The names written on the labels, the DJ’s X’s, and the comments

You may have an expertly curated digital collection on iTunes, carefully sequenced with ratings and thematic playlists. But none of your digital files have inked notes on them with DJ’s proclaiming comments and ratings (“DO NOT PLAY THIS SIDE!,” mercifully, on “Put the Bone In”), or a name written in ballpoint in the flowery handwriting of a pre-teen girl on “Heartbeat, It’s a Lovebeat” by the DeFranco Family so it wouldn’t get mixed up with anyone else’s copy at the sleepover party. A 45 (and this is also true of many LPs) often carries with it a miniature cryptic history of how it was loved or hated, and by whom.

I have a copy of “Candida” by Dawn with the name Susan Darby in Magic Marker along with the note “My first 45 rpm record.” I wish I could let Susan Darby know that it’s in good hands and still enjoyed.

They make great alarm clocks

Why wake up to the same boring bleat or digital sound clip every day? Get a timer, the kind you use to turn your lights on and off when you’re on vacation to defeat those amateur burglars, and hook it up to your record player. Put the needle on the groove of a different record every night, go to sleep, and wake up to 3 minutes of something soulful and groovy. Hipster level achieved: Ninja.

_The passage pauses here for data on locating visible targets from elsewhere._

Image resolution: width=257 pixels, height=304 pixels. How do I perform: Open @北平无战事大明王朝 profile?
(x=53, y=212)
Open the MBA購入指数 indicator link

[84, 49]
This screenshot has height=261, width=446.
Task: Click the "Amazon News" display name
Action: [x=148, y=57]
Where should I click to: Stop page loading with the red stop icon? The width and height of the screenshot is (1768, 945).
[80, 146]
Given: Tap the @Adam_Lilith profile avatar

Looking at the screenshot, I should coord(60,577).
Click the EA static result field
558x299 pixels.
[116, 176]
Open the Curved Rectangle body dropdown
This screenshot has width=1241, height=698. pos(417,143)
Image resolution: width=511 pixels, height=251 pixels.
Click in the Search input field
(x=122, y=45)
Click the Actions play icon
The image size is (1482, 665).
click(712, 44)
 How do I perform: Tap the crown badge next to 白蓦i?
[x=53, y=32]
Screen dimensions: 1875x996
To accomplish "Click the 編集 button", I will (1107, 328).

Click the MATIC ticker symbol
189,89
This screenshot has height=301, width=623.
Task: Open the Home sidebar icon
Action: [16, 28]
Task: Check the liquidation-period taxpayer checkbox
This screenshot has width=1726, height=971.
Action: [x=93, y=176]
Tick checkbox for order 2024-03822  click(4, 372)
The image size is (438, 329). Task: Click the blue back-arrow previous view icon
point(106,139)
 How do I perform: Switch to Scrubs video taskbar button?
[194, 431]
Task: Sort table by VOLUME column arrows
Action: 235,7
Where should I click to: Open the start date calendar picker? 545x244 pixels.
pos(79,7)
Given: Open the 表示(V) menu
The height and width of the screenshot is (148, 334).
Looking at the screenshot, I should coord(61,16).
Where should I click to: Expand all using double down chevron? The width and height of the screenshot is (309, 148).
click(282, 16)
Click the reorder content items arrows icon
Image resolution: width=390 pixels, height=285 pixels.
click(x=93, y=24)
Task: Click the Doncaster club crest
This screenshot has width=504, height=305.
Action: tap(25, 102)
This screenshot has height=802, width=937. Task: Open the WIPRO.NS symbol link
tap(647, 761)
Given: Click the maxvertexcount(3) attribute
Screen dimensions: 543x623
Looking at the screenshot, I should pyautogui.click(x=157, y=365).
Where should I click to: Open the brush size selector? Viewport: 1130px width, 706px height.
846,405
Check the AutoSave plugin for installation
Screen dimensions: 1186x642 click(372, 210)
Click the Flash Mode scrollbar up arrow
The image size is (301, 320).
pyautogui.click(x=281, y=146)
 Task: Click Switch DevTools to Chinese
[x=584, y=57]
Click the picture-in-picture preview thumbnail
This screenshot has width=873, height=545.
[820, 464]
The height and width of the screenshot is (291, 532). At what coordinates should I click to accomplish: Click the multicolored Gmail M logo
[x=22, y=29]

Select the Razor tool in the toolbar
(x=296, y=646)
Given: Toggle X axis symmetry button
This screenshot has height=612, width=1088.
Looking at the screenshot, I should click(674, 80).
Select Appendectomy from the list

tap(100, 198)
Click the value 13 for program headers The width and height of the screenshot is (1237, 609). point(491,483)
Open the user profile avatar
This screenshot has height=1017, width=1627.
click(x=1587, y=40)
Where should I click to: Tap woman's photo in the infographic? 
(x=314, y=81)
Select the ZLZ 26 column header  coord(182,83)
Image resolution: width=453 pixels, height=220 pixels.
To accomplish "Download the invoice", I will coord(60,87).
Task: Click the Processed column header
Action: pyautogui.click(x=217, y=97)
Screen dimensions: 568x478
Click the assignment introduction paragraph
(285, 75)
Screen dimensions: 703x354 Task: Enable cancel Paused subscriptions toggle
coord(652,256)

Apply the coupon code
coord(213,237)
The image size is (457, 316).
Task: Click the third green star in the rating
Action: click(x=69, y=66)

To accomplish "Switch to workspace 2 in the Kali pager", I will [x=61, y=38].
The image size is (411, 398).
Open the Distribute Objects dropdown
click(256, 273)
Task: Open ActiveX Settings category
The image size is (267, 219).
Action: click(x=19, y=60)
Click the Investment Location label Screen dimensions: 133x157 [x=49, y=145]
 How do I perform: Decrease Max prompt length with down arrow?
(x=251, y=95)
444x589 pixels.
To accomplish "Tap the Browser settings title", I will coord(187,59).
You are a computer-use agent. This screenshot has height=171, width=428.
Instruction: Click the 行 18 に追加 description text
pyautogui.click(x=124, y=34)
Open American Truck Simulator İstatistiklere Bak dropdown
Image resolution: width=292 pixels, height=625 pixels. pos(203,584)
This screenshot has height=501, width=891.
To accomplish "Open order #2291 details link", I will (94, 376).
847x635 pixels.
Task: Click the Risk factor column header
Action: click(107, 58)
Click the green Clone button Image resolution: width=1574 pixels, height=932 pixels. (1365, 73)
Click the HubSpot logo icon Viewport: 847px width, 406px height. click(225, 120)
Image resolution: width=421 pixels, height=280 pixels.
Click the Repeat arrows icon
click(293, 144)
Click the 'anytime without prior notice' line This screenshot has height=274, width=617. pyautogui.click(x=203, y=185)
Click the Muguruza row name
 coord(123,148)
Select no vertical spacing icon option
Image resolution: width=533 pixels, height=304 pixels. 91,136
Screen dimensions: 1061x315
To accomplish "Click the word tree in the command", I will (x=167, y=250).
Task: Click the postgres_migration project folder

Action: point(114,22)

[Recommendation: Sade, “No Ordinary Love.” If you absolutely, positively, MUST. GET. OUT. OF. BED. no kidding on time, then it’s “Paralyzed” by the Legendary Stardust Cowboy.]

Develop a specialty

I collect Bert Kaempfert 45s. Kaempfert led an orchestra that was cheesy even in its day and would now be considered “lounge” or “exotica.” It sounds best in rooms with lots of teak furniture. It would be dreadful on a cleaned-up mastered CD, unless that disc included the sound of dropping the needle and the occasional pop of warm surface noise. But there’s something about the signature weird thumpy sound of the Kamepfert electric bass guitar that seems to have been designed for a jukebox. Granted, this is a subjective call — the sound of that bass takes me right back to when I was a kid hearing records on my grandparents’ jukebox, using a pool cue as my bass guitar.

Let the unimaginative people diddle around with their baseball cards and stamp collections. This is the kind of irrational, eccentric passion that you will be remembered for. People will always know what to get you for your birthday (no more having to make embarrassing faces of fake delight for misfire gifts). 45s are something the kids can afford. Some wag at your funeral will mention that you were generally a stable person, but that you also had an almost complete collection of Partridge Family 45s. Everyone will smile, nod their heads, and/or shake their heads.

[Final Recommendation: After that funeral is over, it will gradually dawn on your family that they have to find something to do with your collection of Partridge Family 45s. You will have played a great practical joke on them from beyond the grave. They’ll eventually sell them to a local independent record store, or maybe they’ll donate them to Goodwill. You will have given some other obsessive record collector in a whole different town, maybe thousands of miles away, a welcome rush of nostalgia or discovery. By then your vinyl-summoned ghost will be sure to smile and nod along from over on the B-side of life.]

Allen Michie works for the state of Texas in higher education administration. He has a PhD in English from Emory University and is the author of several scholarly works. He writes articles to work out personal issues such as why he feels compelled to collect Bert Kaempfert 45s.

Posted in , , ,


  1. Michael McKenna on June 1, 2022 at 4:31 pm

    It’s about how we first enjoyed the music! When I got my “13th Floor Elevators Live” album in 1971, I immediately recorded it onto an 8-track cartridge tape and played that tape nonstop.
    When I got this album on CD in 1992, I found myself missing those blips where the channels changed which for me was part of the listening experience.